BEGIN

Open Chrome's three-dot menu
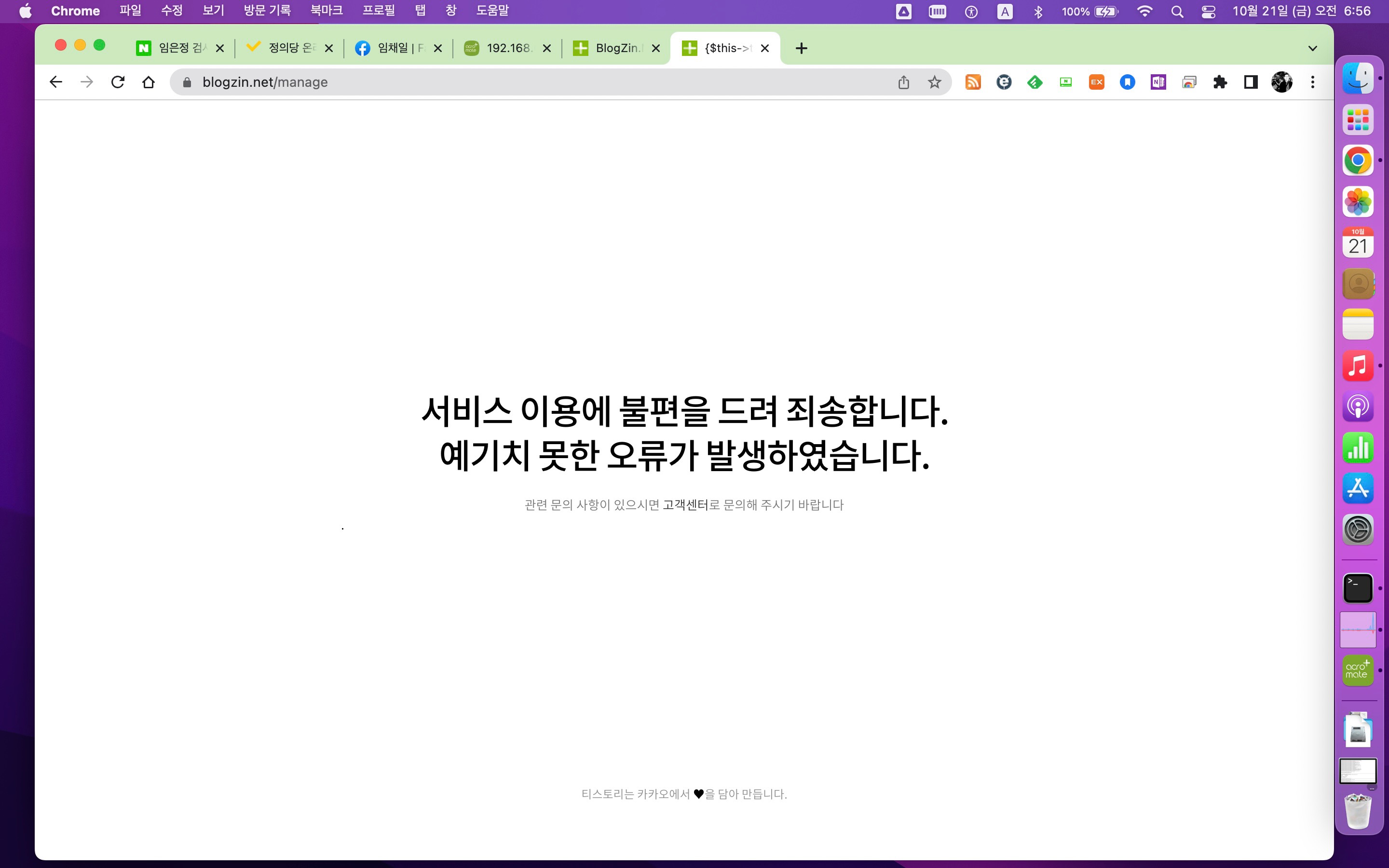 click(1312, 82)
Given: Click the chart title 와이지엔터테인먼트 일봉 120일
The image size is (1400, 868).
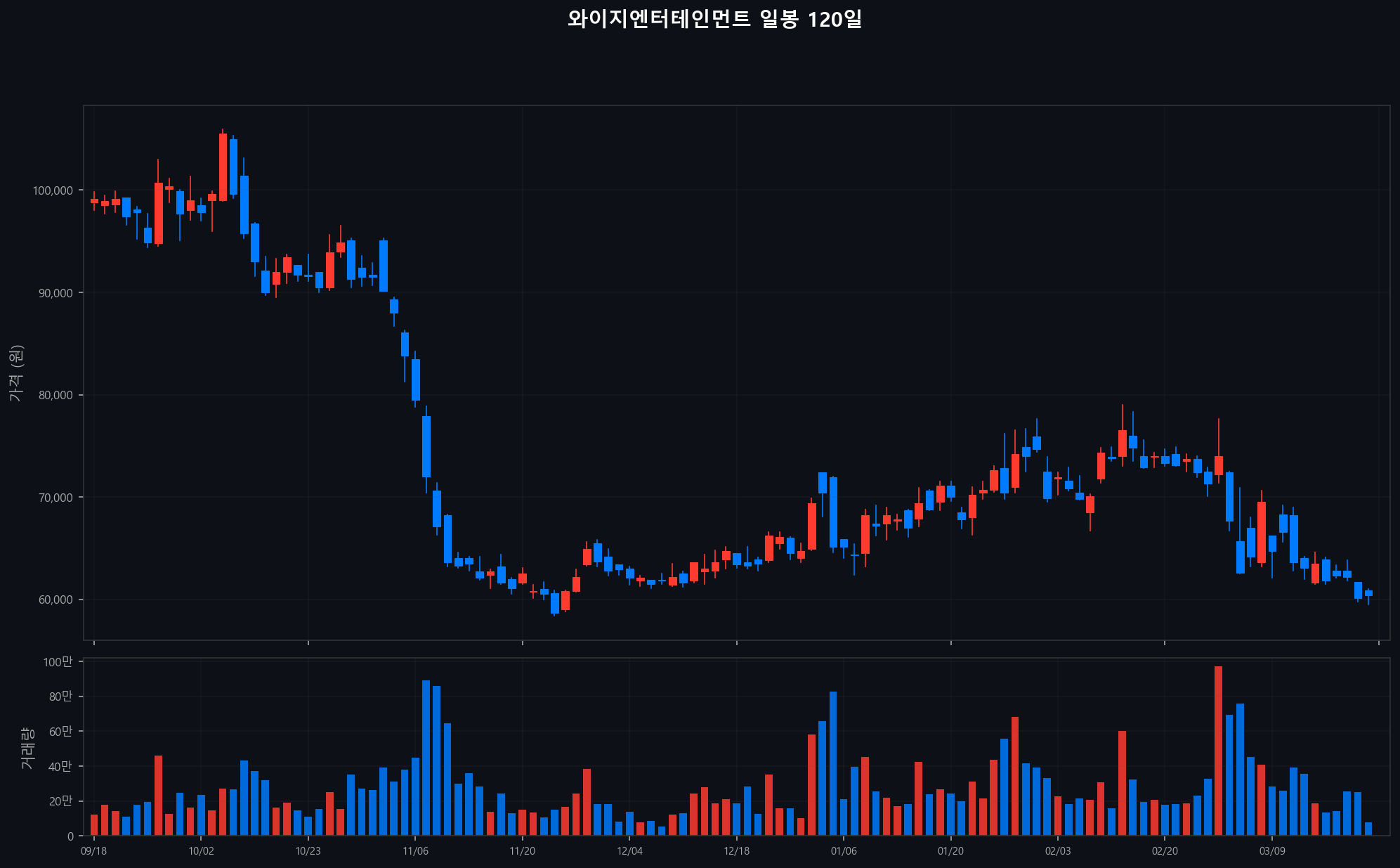Looking at the screenshot, I should 714,20.
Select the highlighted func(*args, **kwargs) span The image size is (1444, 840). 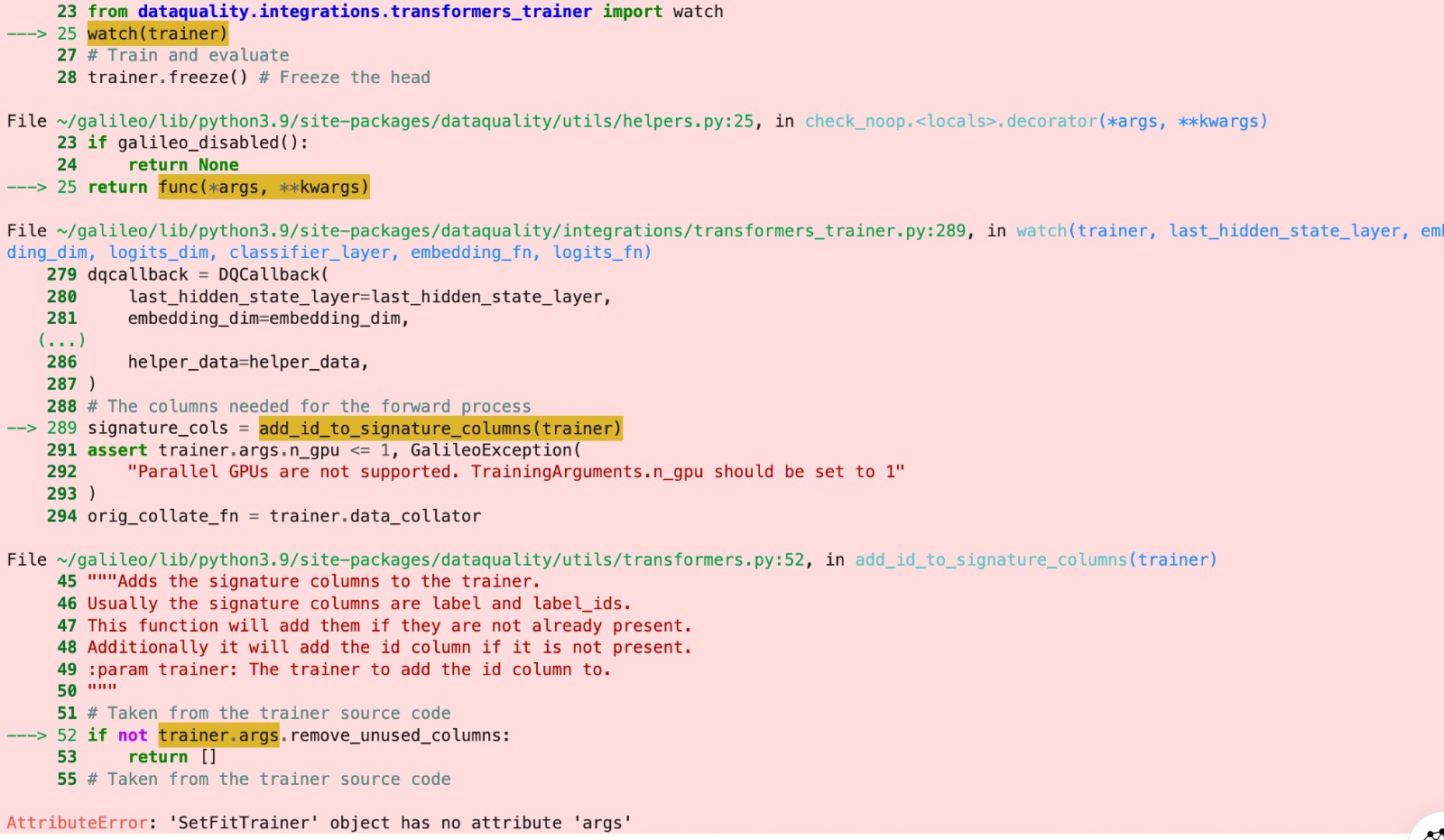coord(264,187)
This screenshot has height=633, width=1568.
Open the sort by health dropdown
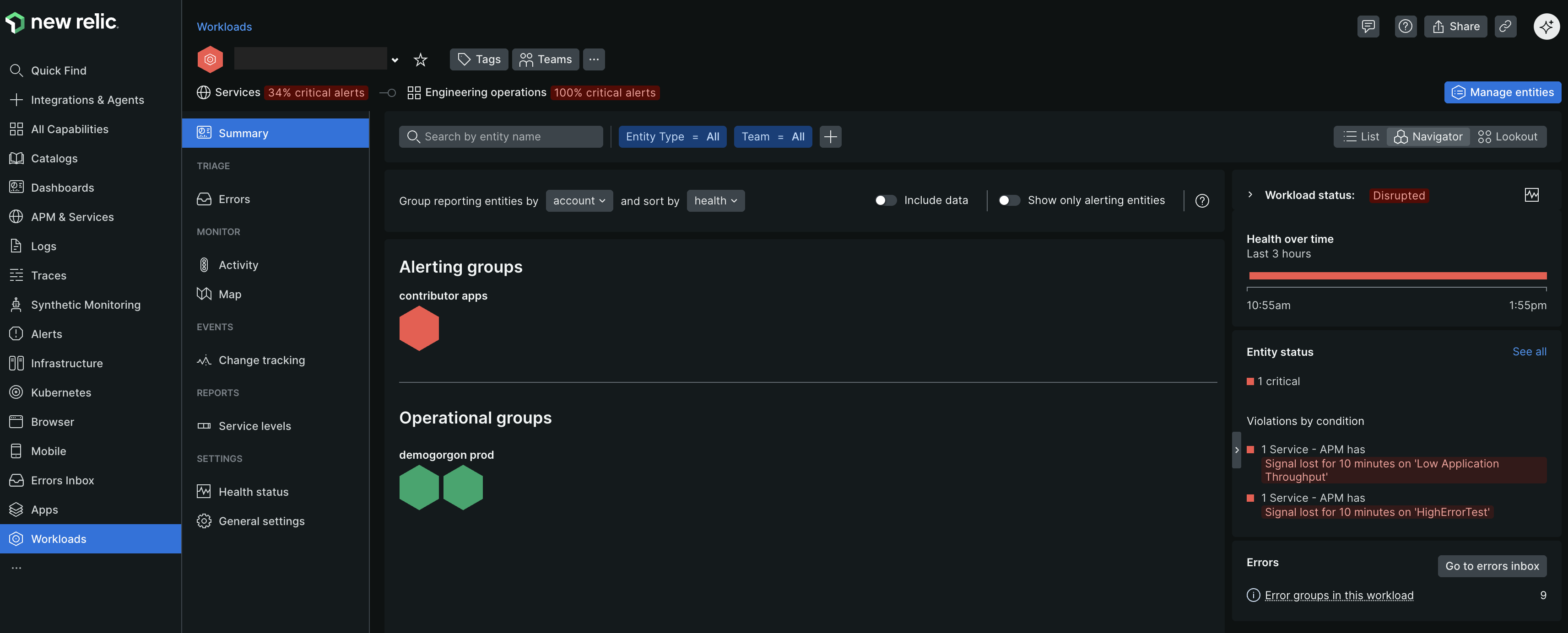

END

■ **Description of the task**: What do the lines above say from the line containing "This screenshot has height=633, width=1568." through the last line? Quote them exactly, both ends included, and leave out the pictures.

■ **Solution**:
This screenshot has height=633, width=1568.
Open the sort by health dropdown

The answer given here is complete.